Agenda item

Minutes:

The Homes, Health & Wellbeing Team Manager introduced the report seeking adoption of the Lincolnshire District Councils’ Health and Wellbeing Strategy the principles of which would provide a framework for improving health and wellbeing across the county, demonstrating how District Councils deliver services which contribute and support the health and care system.

 

It was advised that Health and Wellbeing had been embedded in the ‘Our People’ and ‘Our Place’ themes of the Council’s Corporate Plan and the new plan retained this focus and contains strategic aims and objectives relating to improving health outcomes and promoting wellbeing through the promotion of healthy lifestyles. This has influenced the focus of the Council’s work with other Lincolnshire districts in the development of shared district Health and Wellbeing strategic aims and objectives.

The Strategy was based on five key ‘lever’ areas which district councils are uniquely positioned in the system to influence and where they can most effectively work with partners to deliver sustainable change. These include Housing and Homelessness; Activity and Wellbeing; Environment and Climate; Economic Inclusion and Working with Communities.

The Lincolnshire District Councils had approved this Strategy through their relevant governance routes. For West Lindsey, the Strategy had been developed to align with existing policies, strategies, projects and workstreams in operation across the Council, including the Corporate Plan, the Environment, Sustainability and Climate Change Strategy, the Housing Strategy and the Central Lincolnshire Local Plan. As such, the District Health and Wellbeing Strategy aligns these threads into one overarching strategy that sits in support of delivering the Council’s Corporate Plan.

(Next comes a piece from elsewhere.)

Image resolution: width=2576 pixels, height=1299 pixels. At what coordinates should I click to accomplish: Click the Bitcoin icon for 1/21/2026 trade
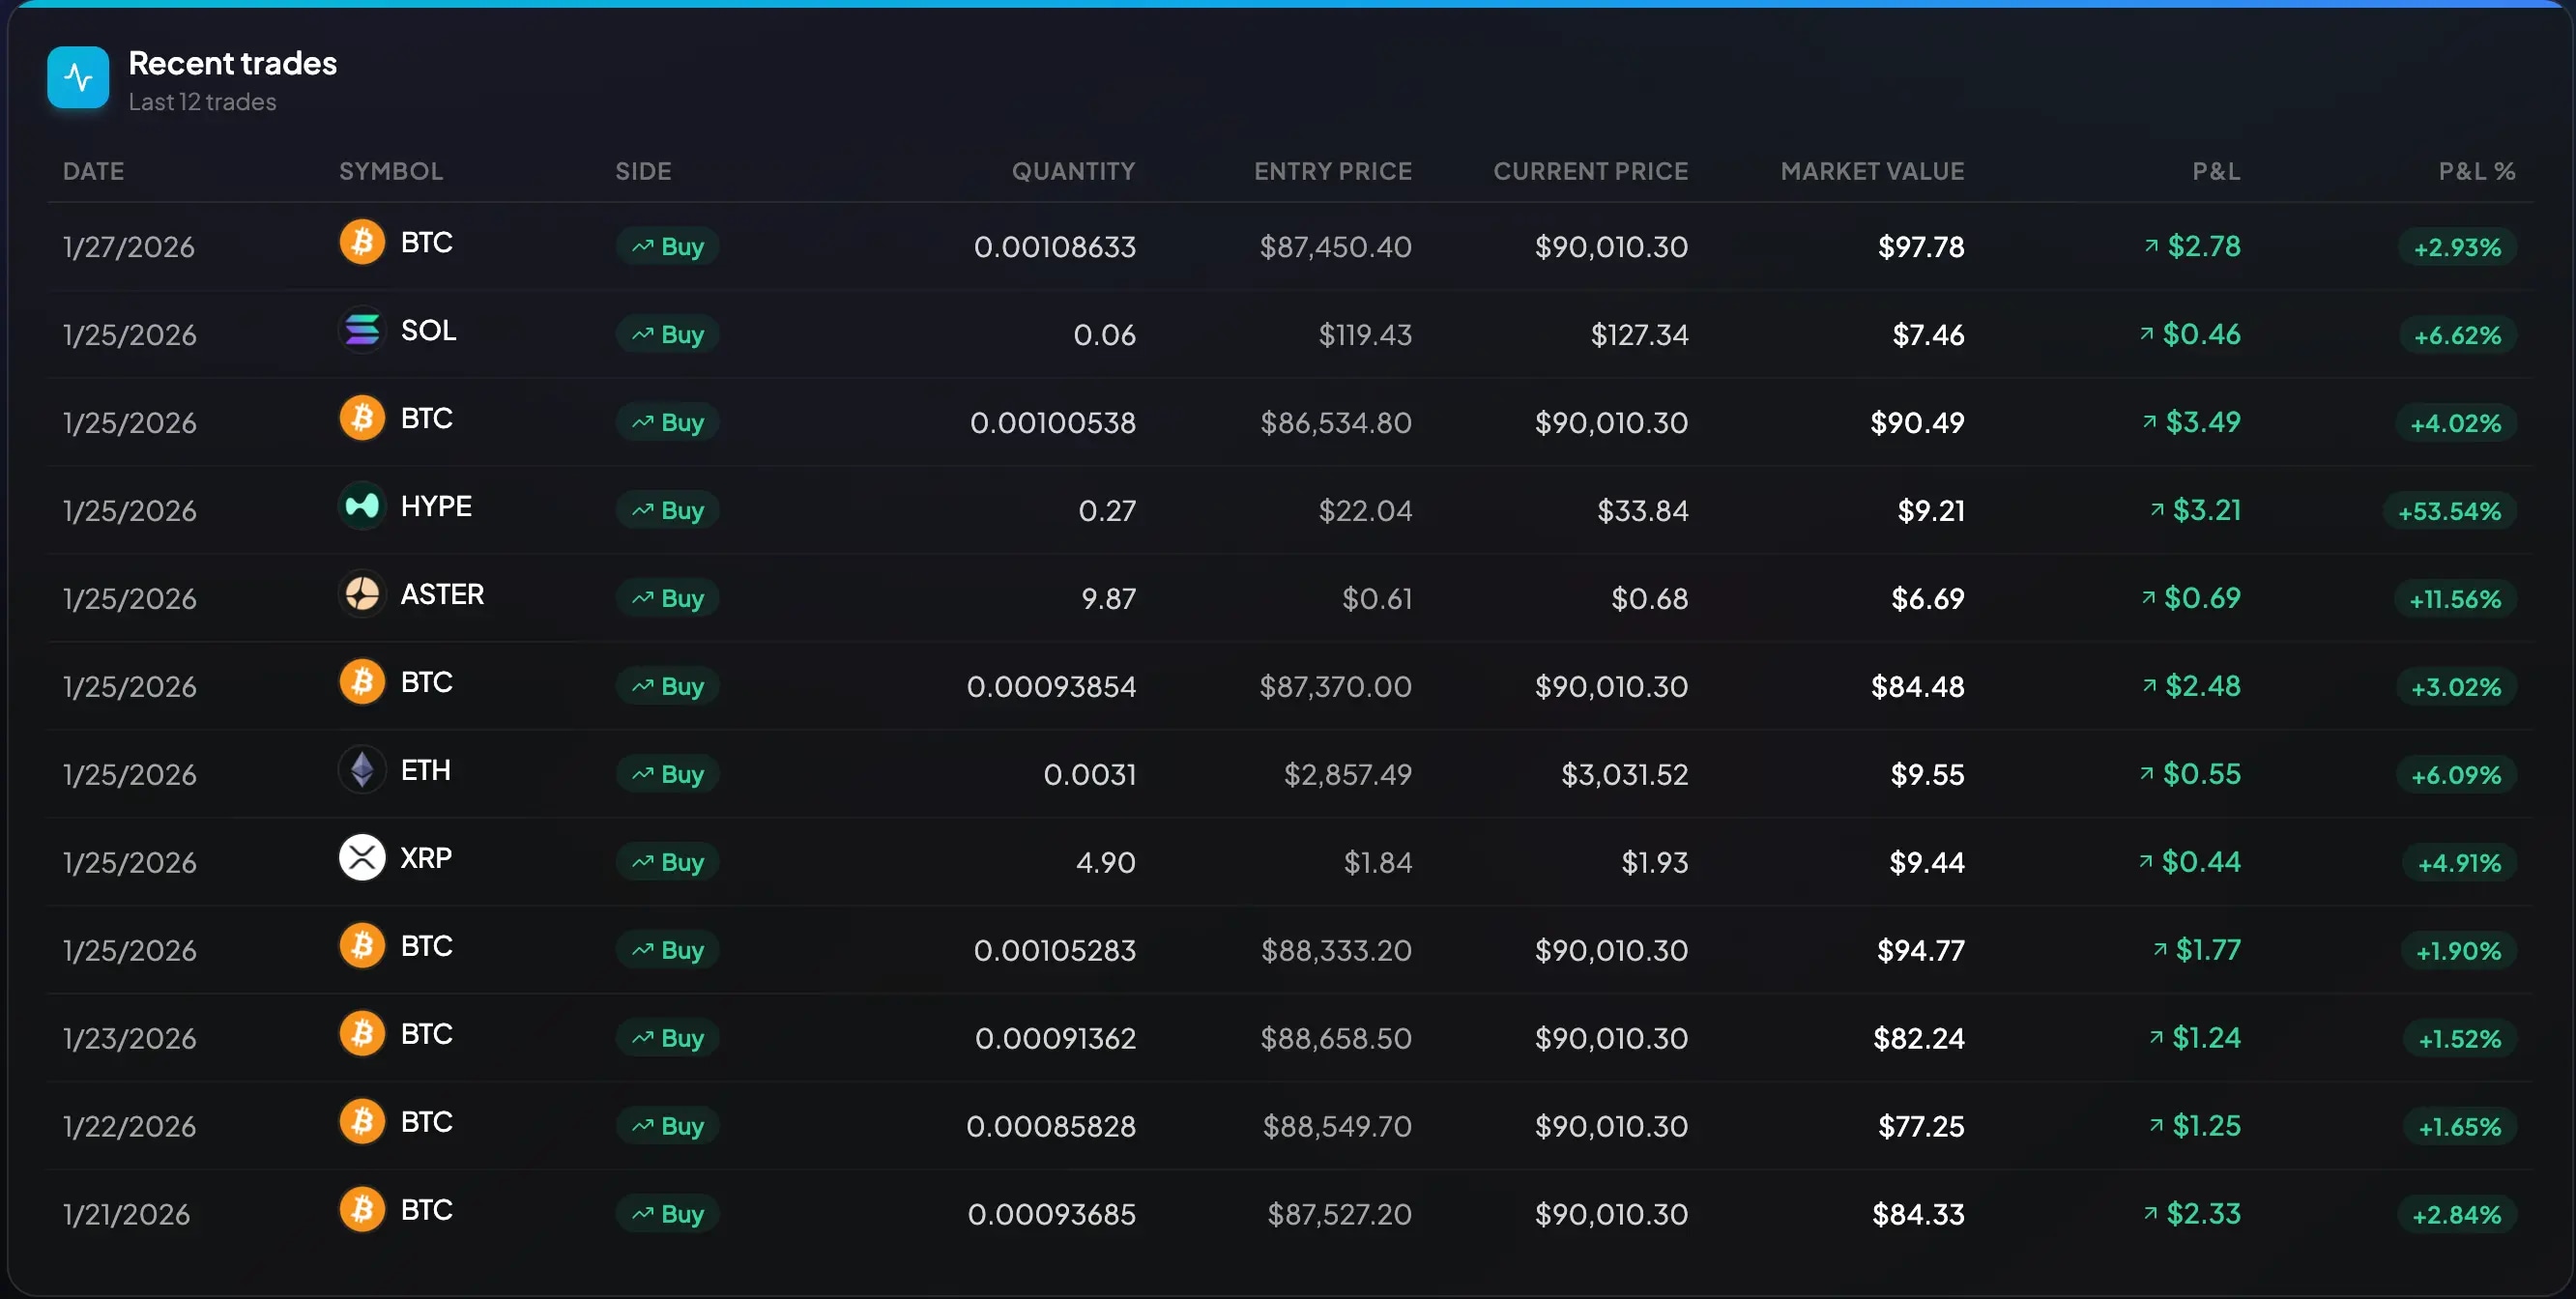click(x=362, y=1210)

Each lever area would be allocated to a Team Manager in the relevant area to implement through their business plans and the overall co-ordination of the Strategy will be led by the Homes, Health and Wellbeing Team Manager.

The business planning process was used to identify action already being taken in support of the Health and Wellbeing Strategy, and to identify and address any gaps to ensure new actions were deliverable, appropriately resourced and that they offer value for money.

The premise of this really was that the majority of this work was being undertaken in one form or another already and there was a need to start ensuring that those outcomes were captured and areas where more could be done these could be scoped and delivered under the health and wellbeing umbrella.

A Councillor in welcoming the strategy highlighted the need for a concurrent action plan to be in place with some of the questions that might need to be asked and were relevant to members of local communities. It was emphasised that there would be variations in priorities within the district. It was requested that update reports be presented on the overall strategy and identifying what has been done, what we're able to do and any new issues.

 

Members spoke in support of the strategy and noted that the process had been ongoing and the impact of the Covid pandemic had clearly demonstrated the role and impact that district councils can have as advocates for the community. In addition lessons could be learnt from work undertaken during the pandemic and schemes like community grants had proved effective. It was considered that the strategy was timely particularly when it was the 75th anniversary of the foundation of the National Health Service.

 

Disappointment was expressed that, as a collective of seven districts in Lincolnshire, there was still only have one place allocated on Health and Wellbeing Board, and the introduction of the integrated care system was also welcomed. The district councils role was primarily prevention and there was the potential to make a difference in the future.

 

A member questioned the changes in countywide health arrangements, the budgets allocated and their impact in actually delivering improvements. The need to deliver better partnership working was emphasised to deliver priorities and the strategy bought together was being done across the seven districts. The issues of access to GP services within six weeks, lack of NHS dentists, suicide prevention and mental health particularly around young people were highlighted as key aims.

 

A member referred to the recommendations in respect of the strategy being agreed and delivered by officers and members and asked how this would be undertaken so gaps could be identified. In response it was explained that delivery would be through business plans and the Executive business plan which were regularly reported to members. If the strategy was adopted it was anticipated that officers would work with members, including a workshop, at the start of the process to look at issues.

 

A member suggested links to partners such as the Primary Care Trust and GP’s were also needed. It was reported that work was undertaken with the housing, health and care delivery group for Lincolnshire and that had representatives from different partners. The strategy was about coordinating what was currently being done, where do we already influence, the health and wellbeing of residents, where are the

gaps and what is within the District Council remit to actually be able to change and

Influence. Members welcomed the approach and emphasised the importance of involving a wide range of interested groups in communities.

 

The committee discussed a number of areas including access to services, lack of public transport and the need for investment in rural areas.

 

The recommendations were duly proposed and seconded and on being put to the vote were carried.

 

RESOLVED:

 

a)    that the Lincolnshire District Councils’ Health and Wellbeing Strategy, attached as Appendix A to the report, which provides the Council with a high-level strategic framework for improving health and wellbeing outcomes across West Lindsey be adopted.

 

b)    that delivery of the Strategy to be developed by officers and members through the Council’s business planning framework with progress reported back to members through the Executive Business Plan be agreed.